I agree with this. btrfs device stats /mnt should show the number of
filesystem errors as well. In short I think regular users (like me for
example) would want a output that shows how many fixes has been
performed. E.g. each time BTRFS' repair logic kicks inn an either logs a
file as corrupt or corrects a checksum failure with a second copy it
should be logged.
Speaking of... it would be great if btrfs device stats /mnt (or some
other command) could offer to show a list of corrupted files with paths
(which I assume the filesystem know about). That would make restoring
files from backup a breeze!
-Waxhead
Philip Seeger wrote:
On 1/11/20 8:42 AM, Andrei Borzenkov wrote:
On one mirror piece. It likely got correct data from another piece.
This may be a dumb question, but what mirror are we talking about here?
Note that this "csum failed" message happened on a different system
(than the "read error corrected" I quoted in the first message of this
thread). This happened on a simple btrfs partition and by default,
"data" isn't mirrored (fi df: single).
I wrote it in the same thread, not to cause confusion, but simply
because I saw the same problem I'm trying to describe in another
configuration: "dev stats" claims no errors occurred and monitoring
tools relying on "dev stats" therefore won't be able to notify admins
about a bad drive before.
I think this is a serious bug. Just think about what that means. A drive
goes bad, btrfs keeps fixing errors caused by that drive but as "dev
stats" keeps saying "all good" (which is checked hourly or daily, by a
monitoring job), no admin will be notified. A few weeks later, a second
drive fails, causing data loss. The whole raid array might be gone and
even if the backups are relatively up-to-date, the work from the past
few hours will be lost and then there's the outage and the downtime
(everything has to be shut down and restored from the backup, which
might take a lot of time if the backup system is slow, maybe some parts
are stored on tapes...).
In other words: What's the point of a RAID system if the admin won't be
able to know that a drive is bad and has to be replaced?

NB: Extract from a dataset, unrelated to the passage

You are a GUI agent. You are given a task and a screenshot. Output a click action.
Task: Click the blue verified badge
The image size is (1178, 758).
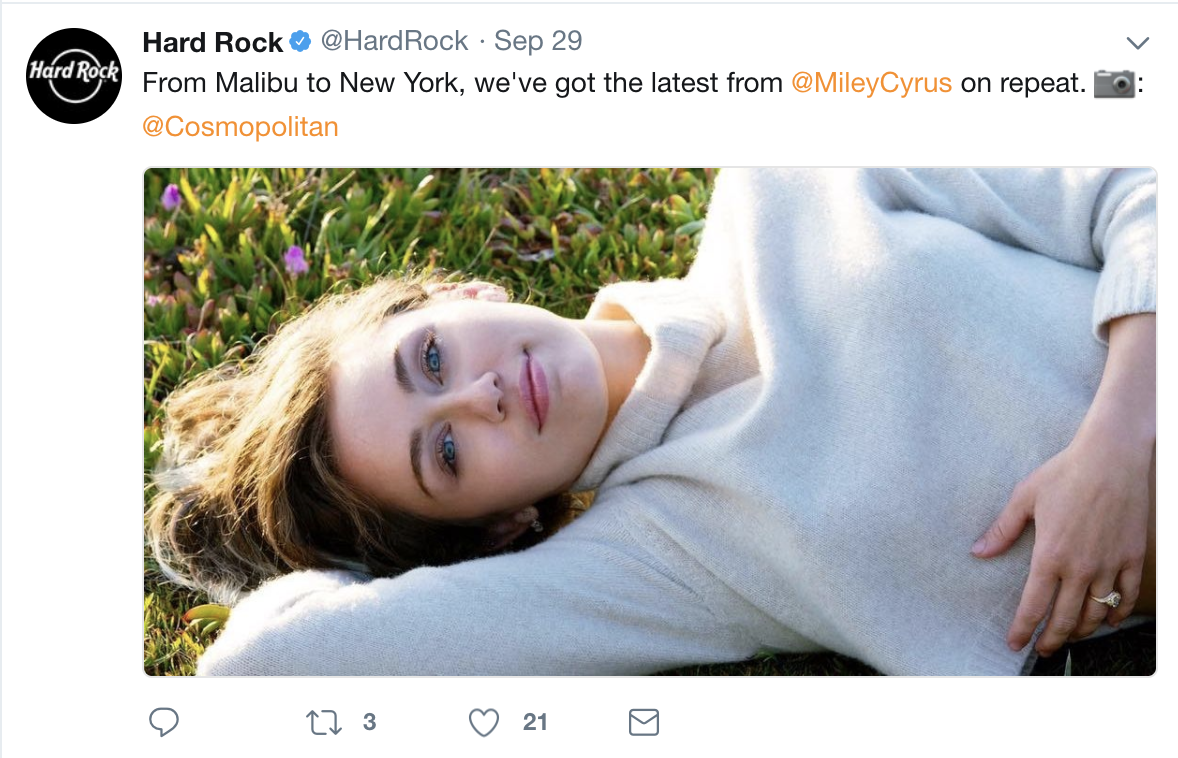click(300, 42)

This is not device-level error. btrfs got data from block device without
error. That content of data was wrong does not necessarily mean block
device problem.
I understand that it's unlikely that it was a block device problem,
after all it's a new hard drive (and I ran badblocks on it which didn't
find any errors).
But if the drive is good and the file appears to be correct and one (of
two?) checksum matched the file's contents, why was the other checksum
wrong? Or could it be something completely different that triggers the
same error message?
You have mirror and btrfs got correct data from another device
(otherwise you were not able to read file at all). Of course you should
be worried why one copy of data was not correct.
Which other device?
By one copy of data you mean one of two checksums (which are stored
twice in case one copy gets corrupted like in this case apparently)?
Again - there was no error *reading* data from block device. Is
corruption_errs also zero?
Yes, all the error counts were zero.